Part of many procedures in plastic surgery create a redistribution effect. For example a facelift relocates sagging tissues from the jowls and neck and moves them back up into a better place. Rhinoplasty takes down a hump and lifts up a low tip. A Mommy Makeover makes the breasts bigger and perkier with tightening and narrowing the waistline. These are just a few examples of how plastic surgery just ‘changes things around’ for a better aesthetic appearance.

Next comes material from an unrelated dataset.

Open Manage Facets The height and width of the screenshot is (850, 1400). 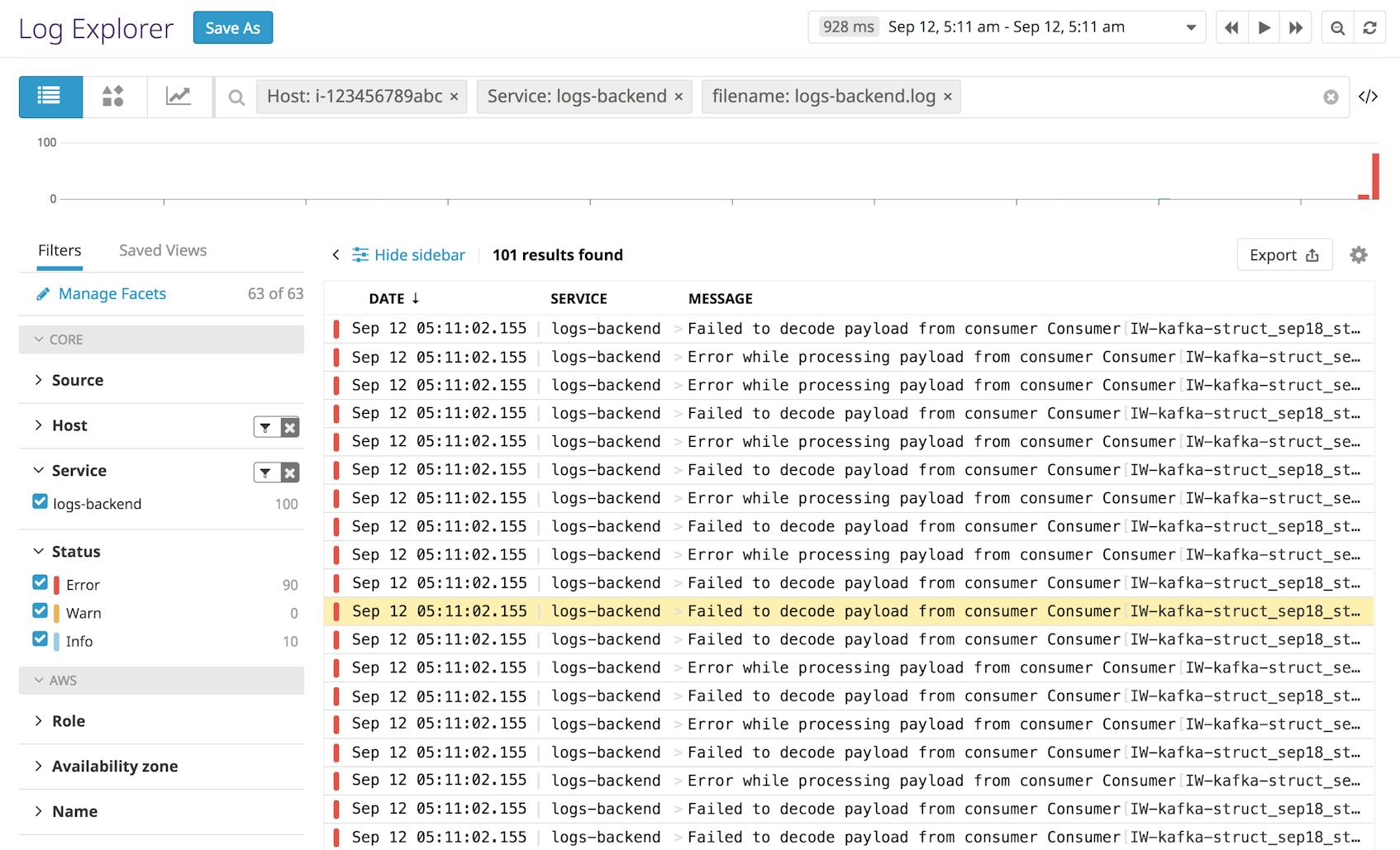(111, 293)
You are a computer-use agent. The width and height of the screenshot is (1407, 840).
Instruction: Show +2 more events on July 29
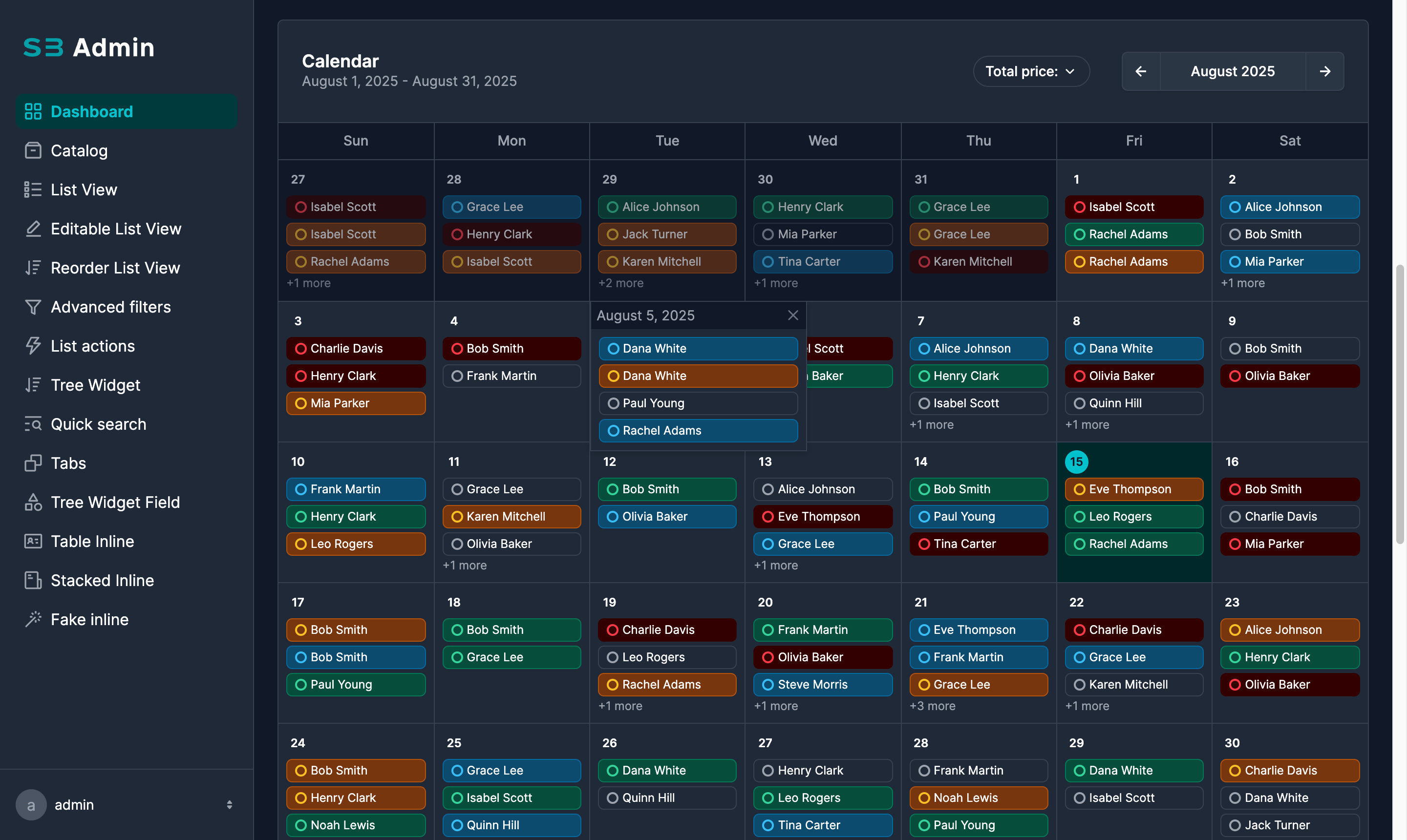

Another part of these redistribution efforts is that tissues may also be removed from one area and relocated to another. Historically this is known as grafting and is part of many aesthetic and reconstructive plastic surgeries. A classic example would include cartilage grafting in rhinoplasty from the septum, ear or ribs. The most contemporary example of the redistribution principle in plastic surgery, and one with very wide broad application, is that of fat grafting. Fat can be harvested from a large number of donor site options and placed by injection into any facial or body area that one desires to be augmented. Facial fat grafting is done for a variety of rejuvenative procedures such as lip and cheek augmentation and done with facelift surgery . Augmentation of the breasts and buttocks is very popular as the appeal of using one’s own tissues, and get a simultaneous slimming effect from the harvest, creates a dual benefit.
As this cartoon implies, many people have undesirable things in one body area that would do much better if it was relocated to another body area. Plastic surgery can be seen to have a broad redistribution effect.